Edith Stein
Francesco Salvarani
PRÓLOGO
El Papa Juan Pablo II en 1999, junto a San Benito, San Cirilo y San Metodio, proclamó Patronos de Europa a tres figuras femeninas: Santa Brígida, Santa Catalina de Siena y Santa Teresa Benedicta de la Cruz. Cada cual trabajó en épocas y lugares diferentes, pero todos con un único objetivo: la realización del mensaje salvífico de Cristo, que constituye el alma más íntima y la raíz más sólida de Europa.
Teresa Benedicta de la Cruz, nacida Edith Stein, es la más «joven» de esos santos patronos, por la cercanía a nosotros tanto de su tiempo vital como de su canonización, el 11 de octubre de 1998, cuando Juan Pablo II la definió como «la gran hija de Israel, de la Iglesia, del Carmelo».
El Papa polaco insistió con vigor en la necesidad de reconstruir la «gramática» de la convivencia civil, para volver a otorgar al hombre la centralidad en la vida social y política, que los acontecimientos del siglo XX suplantaron con ideologías e instrumentalizaciones contrarias a la libre expresión de la dignidad y sacralidad humana, en su especificidad masculina y femenina.
Fue justo Juan Pablo II, en el discurso ante la Asamblea General de la ONU en 1995, quien habló de «gramática» como elemento normativo para las relaciones humanas, que se fundamente en axiomas imprescindibles. Y en el discurso que pronunció en Berlín concretó tales axiomas en fórmulas sintéticas y apremiantes para la responsabilidad personal: «No hay libertad sin verdad. No hay libertad sin solidaridad. No hay libertad sin sacrificio».

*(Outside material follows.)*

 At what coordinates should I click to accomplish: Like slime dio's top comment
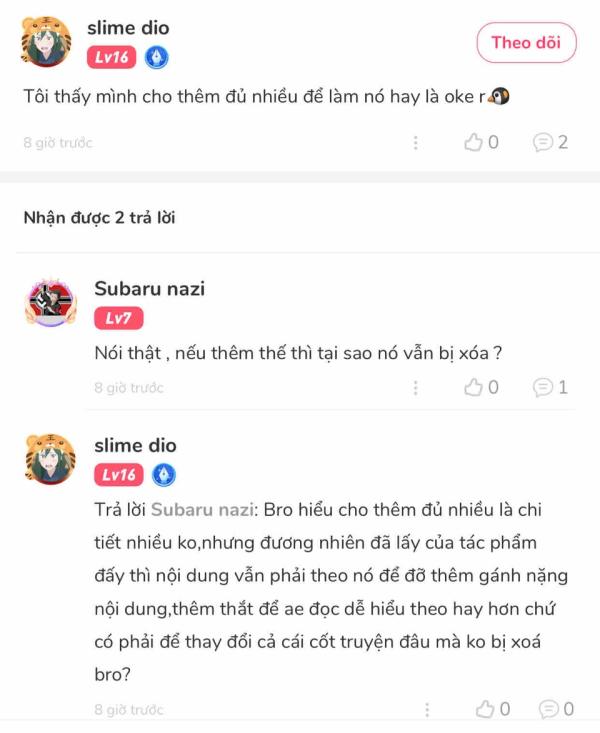[481, 142]
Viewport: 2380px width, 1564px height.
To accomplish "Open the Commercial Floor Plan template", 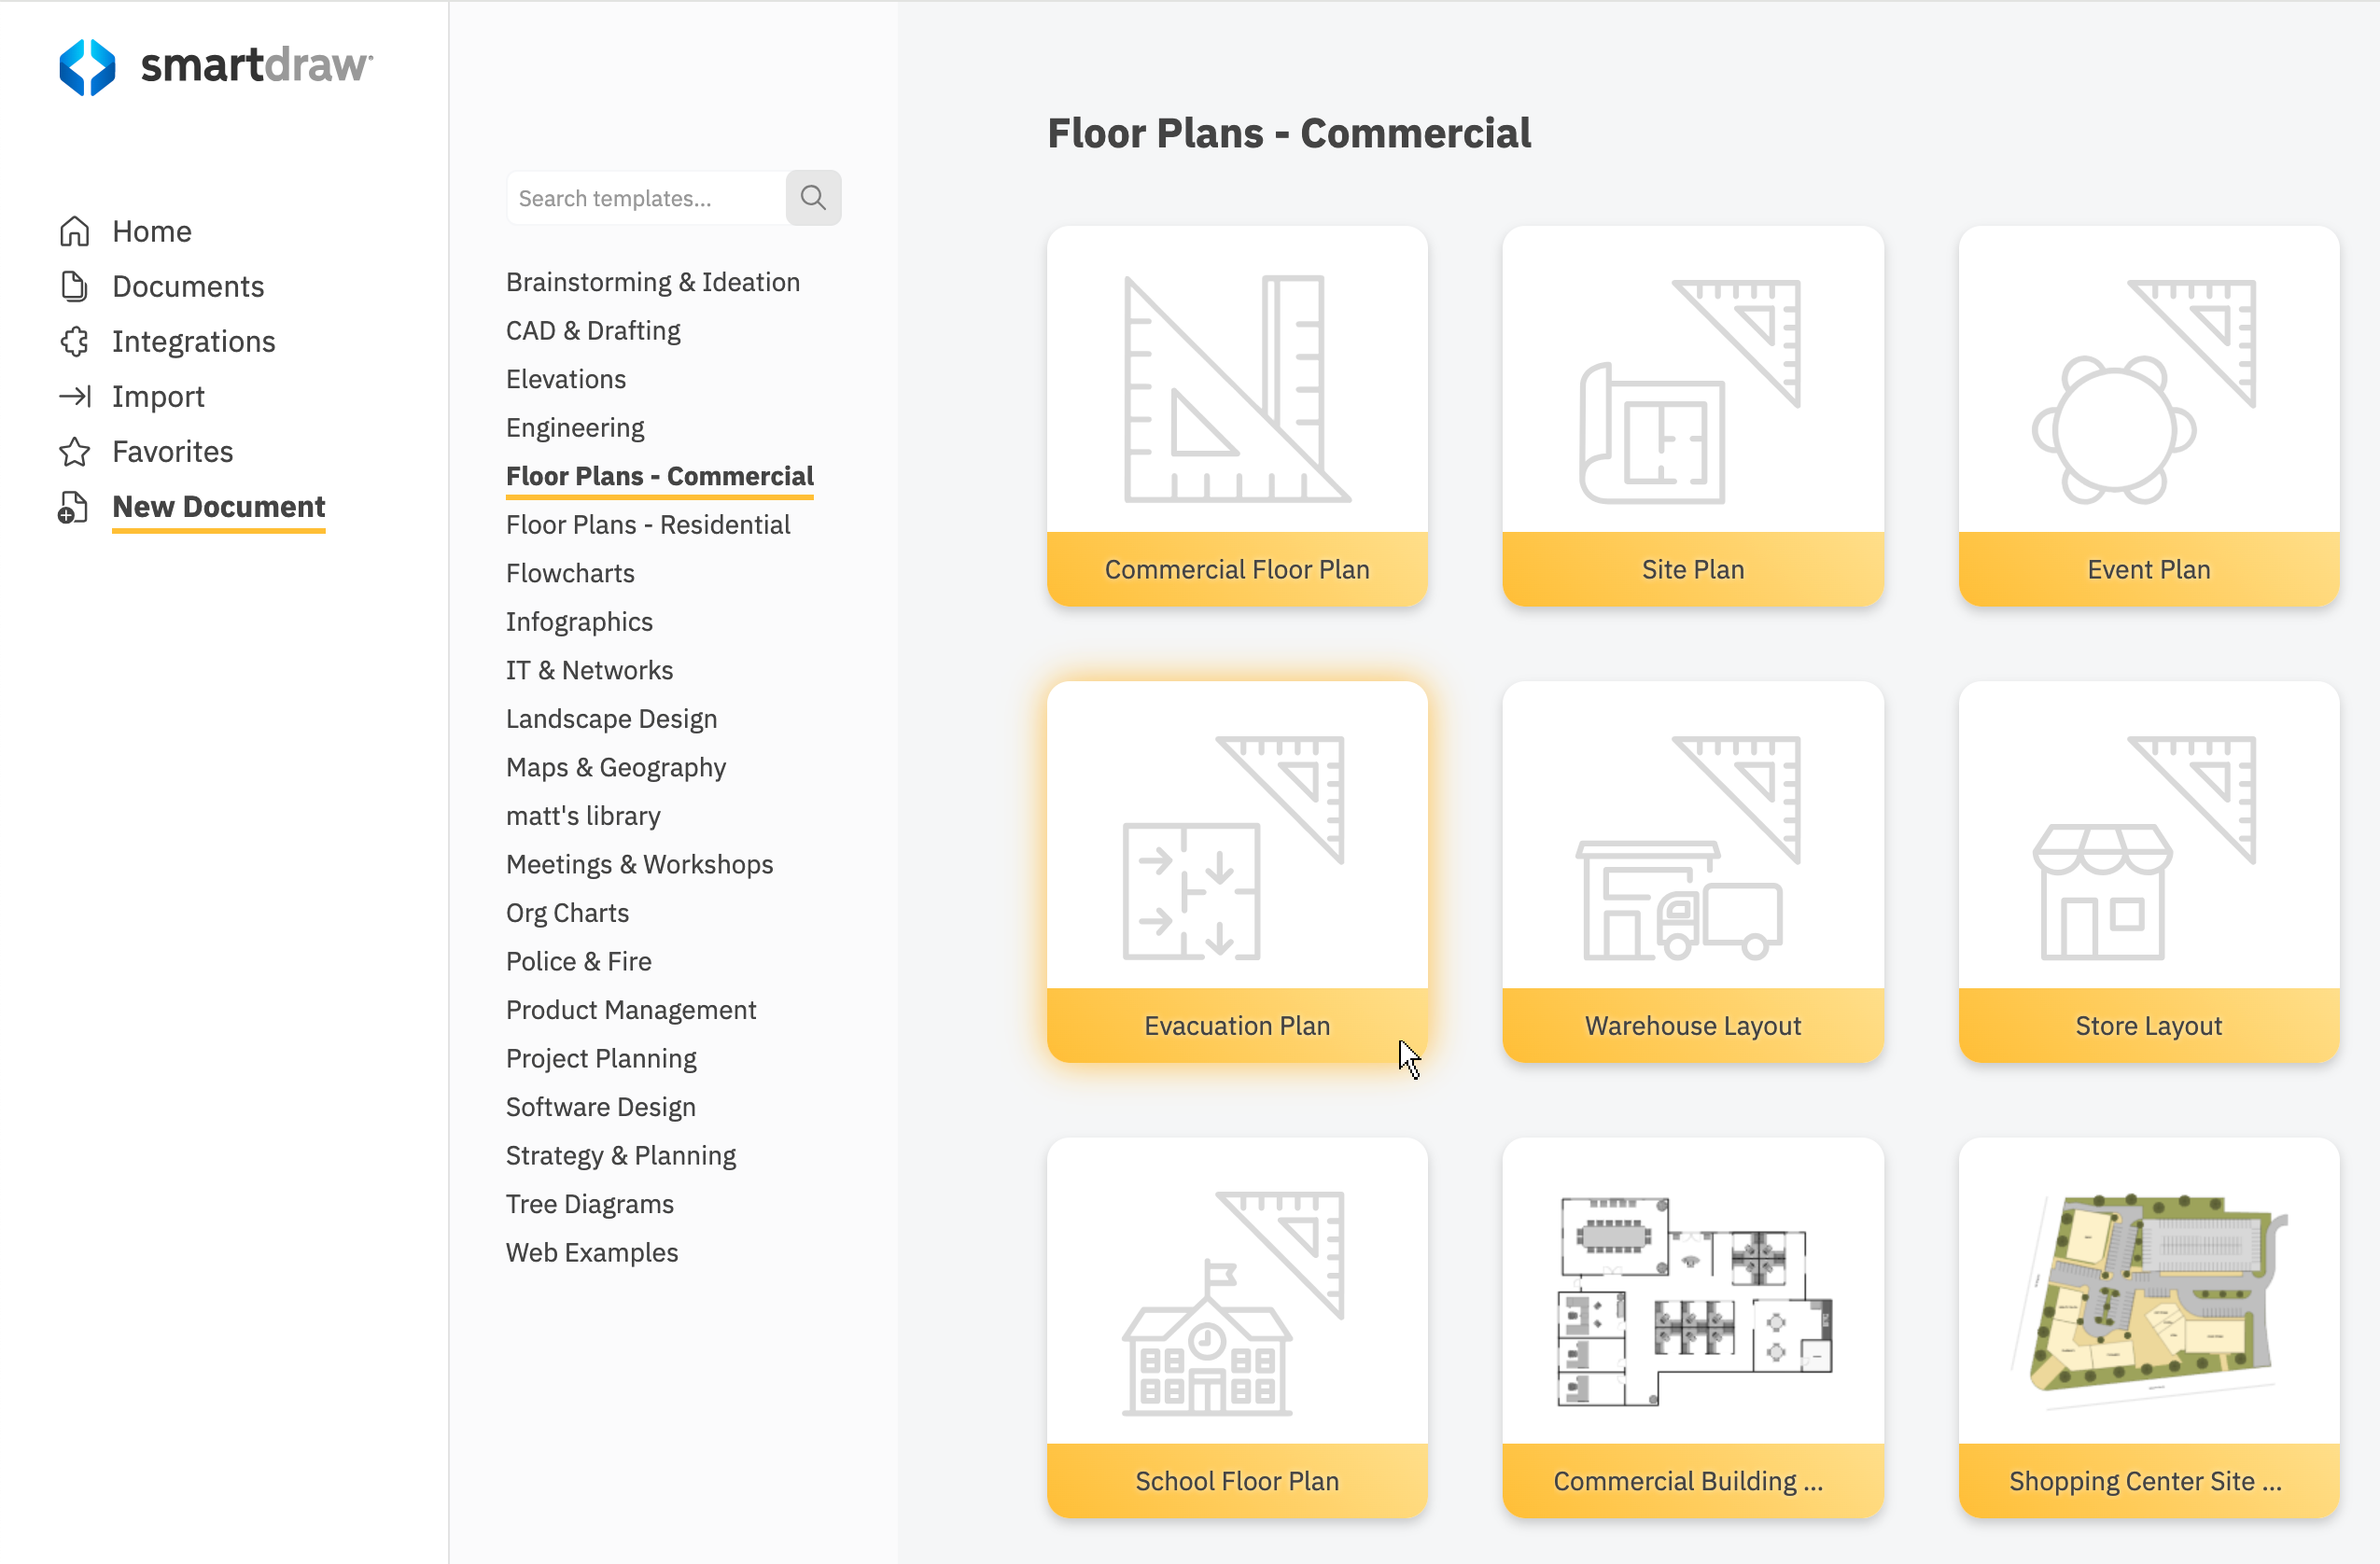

Tales postulados se adecuan perfectamente a la figura de Edith Stein, a quien el mismo Juan Pablo II resaltó no solo como investigadora, sino como testigo de un camino arduo, pero imparable, hacia la verdad, que puso también de manifiesto en la solidaridad con la persona humana hasta el sacrificio de sí misma por la salvación de todos los hombres.